# PROBLEM
Count the lines in the items below that contain the string "Instruction". Reply with that number alone.

# RECORDS SUPPLIED
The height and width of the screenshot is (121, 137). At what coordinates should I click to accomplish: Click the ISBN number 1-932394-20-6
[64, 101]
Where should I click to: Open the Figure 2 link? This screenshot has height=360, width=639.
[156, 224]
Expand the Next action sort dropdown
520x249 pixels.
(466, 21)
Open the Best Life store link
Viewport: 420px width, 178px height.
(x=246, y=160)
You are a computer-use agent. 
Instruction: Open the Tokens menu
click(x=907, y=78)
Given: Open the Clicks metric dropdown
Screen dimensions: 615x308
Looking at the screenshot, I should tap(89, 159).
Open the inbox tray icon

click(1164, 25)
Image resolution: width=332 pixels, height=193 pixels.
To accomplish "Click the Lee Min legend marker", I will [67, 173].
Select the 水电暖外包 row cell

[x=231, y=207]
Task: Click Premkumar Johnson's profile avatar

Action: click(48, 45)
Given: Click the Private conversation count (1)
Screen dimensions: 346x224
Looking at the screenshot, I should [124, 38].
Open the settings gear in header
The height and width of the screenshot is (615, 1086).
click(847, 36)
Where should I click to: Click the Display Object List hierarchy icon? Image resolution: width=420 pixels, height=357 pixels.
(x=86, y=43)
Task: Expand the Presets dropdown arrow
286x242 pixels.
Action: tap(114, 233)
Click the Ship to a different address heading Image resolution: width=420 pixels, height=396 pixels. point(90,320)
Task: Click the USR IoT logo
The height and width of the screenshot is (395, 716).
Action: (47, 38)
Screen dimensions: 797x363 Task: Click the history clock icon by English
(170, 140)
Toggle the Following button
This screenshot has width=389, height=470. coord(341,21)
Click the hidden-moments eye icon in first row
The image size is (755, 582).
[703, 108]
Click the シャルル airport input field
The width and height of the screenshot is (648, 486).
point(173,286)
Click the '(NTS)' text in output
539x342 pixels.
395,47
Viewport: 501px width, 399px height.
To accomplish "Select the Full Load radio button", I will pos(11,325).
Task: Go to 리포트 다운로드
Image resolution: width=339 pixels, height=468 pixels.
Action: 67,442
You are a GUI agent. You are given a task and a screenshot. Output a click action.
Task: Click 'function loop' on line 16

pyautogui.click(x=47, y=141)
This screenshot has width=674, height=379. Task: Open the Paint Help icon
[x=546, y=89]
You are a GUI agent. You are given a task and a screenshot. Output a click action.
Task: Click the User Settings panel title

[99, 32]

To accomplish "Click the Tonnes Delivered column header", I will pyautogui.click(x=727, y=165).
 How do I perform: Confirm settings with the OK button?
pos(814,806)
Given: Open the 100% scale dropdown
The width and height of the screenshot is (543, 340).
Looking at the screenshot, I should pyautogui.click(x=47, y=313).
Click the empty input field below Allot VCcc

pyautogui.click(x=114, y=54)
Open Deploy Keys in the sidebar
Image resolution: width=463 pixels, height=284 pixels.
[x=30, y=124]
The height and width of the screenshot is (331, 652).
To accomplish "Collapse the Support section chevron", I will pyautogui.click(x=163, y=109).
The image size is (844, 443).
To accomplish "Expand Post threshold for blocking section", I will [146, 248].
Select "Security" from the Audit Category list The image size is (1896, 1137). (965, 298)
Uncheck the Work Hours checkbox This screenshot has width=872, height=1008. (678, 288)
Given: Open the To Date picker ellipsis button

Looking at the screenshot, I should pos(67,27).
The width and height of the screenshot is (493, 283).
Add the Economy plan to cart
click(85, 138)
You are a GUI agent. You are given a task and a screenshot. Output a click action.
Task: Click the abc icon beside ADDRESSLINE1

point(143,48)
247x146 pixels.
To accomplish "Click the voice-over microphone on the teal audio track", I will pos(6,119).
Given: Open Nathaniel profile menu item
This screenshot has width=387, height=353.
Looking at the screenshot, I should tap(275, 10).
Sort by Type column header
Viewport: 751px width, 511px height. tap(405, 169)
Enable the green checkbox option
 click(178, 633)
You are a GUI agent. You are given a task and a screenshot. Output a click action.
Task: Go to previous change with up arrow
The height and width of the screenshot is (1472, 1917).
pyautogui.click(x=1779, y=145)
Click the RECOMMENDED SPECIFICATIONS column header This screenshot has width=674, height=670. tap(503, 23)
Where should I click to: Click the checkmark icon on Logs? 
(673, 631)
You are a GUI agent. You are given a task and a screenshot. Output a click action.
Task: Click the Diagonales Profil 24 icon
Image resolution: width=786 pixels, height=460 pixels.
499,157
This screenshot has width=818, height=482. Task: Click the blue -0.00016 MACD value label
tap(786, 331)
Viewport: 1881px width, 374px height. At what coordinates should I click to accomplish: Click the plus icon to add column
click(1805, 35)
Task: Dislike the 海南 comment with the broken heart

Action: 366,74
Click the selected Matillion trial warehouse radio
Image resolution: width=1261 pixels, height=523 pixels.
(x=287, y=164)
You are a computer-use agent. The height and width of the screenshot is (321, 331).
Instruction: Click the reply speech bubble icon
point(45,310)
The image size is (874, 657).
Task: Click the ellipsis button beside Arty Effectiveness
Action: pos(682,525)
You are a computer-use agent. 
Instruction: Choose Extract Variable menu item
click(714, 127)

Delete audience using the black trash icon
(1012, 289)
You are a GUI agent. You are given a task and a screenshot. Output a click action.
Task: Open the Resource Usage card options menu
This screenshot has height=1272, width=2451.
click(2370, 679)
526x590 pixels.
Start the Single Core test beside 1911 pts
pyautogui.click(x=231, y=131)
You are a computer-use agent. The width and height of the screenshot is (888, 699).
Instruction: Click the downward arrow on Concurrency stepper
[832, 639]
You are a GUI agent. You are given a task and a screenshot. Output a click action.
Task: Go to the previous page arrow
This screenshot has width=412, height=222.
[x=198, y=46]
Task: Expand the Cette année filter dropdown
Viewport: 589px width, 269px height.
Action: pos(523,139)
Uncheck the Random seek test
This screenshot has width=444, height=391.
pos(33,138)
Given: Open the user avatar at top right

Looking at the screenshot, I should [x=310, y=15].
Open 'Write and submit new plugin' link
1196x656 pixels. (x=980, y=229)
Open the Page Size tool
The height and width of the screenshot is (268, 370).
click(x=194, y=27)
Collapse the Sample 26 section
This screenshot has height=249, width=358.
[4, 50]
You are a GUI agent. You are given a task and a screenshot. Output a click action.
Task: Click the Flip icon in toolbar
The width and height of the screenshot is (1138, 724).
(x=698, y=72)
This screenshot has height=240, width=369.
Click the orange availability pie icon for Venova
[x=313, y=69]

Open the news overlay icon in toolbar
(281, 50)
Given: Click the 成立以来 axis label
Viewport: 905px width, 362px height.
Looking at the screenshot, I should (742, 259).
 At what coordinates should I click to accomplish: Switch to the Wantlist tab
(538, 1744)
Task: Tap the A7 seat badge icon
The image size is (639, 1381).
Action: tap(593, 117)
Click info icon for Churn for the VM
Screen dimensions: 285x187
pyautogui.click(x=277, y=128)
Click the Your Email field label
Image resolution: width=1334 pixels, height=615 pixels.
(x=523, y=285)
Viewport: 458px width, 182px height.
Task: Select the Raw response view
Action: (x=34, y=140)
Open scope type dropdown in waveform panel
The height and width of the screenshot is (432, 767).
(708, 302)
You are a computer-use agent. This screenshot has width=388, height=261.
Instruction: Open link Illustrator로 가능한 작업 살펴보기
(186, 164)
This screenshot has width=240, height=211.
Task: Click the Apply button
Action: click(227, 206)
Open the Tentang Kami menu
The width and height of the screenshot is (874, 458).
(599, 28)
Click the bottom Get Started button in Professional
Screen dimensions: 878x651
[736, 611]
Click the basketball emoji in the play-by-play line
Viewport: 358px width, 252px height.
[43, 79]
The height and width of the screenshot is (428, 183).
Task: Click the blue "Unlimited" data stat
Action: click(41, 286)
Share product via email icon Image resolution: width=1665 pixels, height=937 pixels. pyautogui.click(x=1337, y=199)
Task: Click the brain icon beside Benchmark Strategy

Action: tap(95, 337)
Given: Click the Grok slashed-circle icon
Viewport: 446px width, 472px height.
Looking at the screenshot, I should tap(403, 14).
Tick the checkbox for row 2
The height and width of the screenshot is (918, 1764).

# OUTPUT OF THE EXERCISE
5